Roger Mooking, Twist (Toronto, ON)

This bubbly chef has been a longtime staple of Toronto’s food scene with past restaurant endeavours, but has been getting a lot of buzz recently with his eatery, Twist, that you can find inside of Toronto Pearson Airport. His cool concept breaks the mould of the standard, subpar airport restaurant, offering diners a nice selection of craft beer and wine and a long list of comfort food like homemade burgers and pastas with interesting twists (hence the name!). Next time you have a bit of extra time before boarding your flight, pop into Twist to see what a nice, contemporary airport meal can feel like.

Susur Lee, Lee (Toronto, ON)

If you enjoy the breadth and depth found in the many facets of Asian cuisine, book a table at Lee to experience those robust flavours with a master chef’s finesse.
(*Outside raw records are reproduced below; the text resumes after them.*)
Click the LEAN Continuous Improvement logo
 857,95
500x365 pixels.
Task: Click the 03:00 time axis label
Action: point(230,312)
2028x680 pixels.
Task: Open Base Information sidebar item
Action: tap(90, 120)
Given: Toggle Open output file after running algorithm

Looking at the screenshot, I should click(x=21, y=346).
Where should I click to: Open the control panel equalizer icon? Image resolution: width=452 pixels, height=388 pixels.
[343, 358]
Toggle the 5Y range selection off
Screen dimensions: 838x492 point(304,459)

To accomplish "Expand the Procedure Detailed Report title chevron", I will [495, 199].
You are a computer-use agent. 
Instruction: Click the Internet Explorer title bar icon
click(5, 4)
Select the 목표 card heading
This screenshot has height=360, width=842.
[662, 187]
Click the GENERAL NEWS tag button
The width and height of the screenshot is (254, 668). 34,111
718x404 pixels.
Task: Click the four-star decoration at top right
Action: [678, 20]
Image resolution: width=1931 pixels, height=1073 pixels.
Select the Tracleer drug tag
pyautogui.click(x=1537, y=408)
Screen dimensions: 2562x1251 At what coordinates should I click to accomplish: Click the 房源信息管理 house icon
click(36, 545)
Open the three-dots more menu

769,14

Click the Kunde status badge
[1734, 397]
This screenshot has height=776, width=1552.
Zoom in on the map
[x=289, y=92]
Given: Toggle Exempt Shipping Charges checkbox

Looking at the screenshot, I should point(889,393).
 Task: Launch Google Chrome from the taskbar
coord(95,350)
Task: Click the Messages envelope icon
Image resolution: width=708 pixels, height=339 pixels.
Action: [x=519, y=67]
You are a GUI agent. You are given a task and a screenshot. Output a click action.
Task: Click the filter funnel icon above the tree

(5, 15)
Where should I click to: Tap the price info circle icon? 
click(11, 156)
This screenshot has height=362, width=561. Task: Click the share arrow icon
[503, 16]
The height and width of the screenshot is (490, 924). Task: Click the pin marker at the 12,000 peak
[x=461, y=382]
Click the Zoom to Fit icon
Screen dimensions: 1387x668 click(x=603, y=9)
Pulling from many overseas regions like Thailand and Japan, Susur Lee crafts a menu full of intriguing and well-crafted dishes like lobster ravioli with yuzu squash purée and housemade XO sauce or crispy tofu with pepper and mushroom compote and a soy chili glaze. The cocktail list is as equally well thought out, so start off dinner with a saketini (or two). Following in fellow judges Capra and Mooking’s footsteps, Lee also embraced the trend of elevated airport dining by opening up Lee Kitchen in Toronto Pearson airport earlier this year. Lee also owns glitzy dim sum restaurant Luckee, and Asian-fusion Bent with his two sons, Kai and Levi Bent-Lee.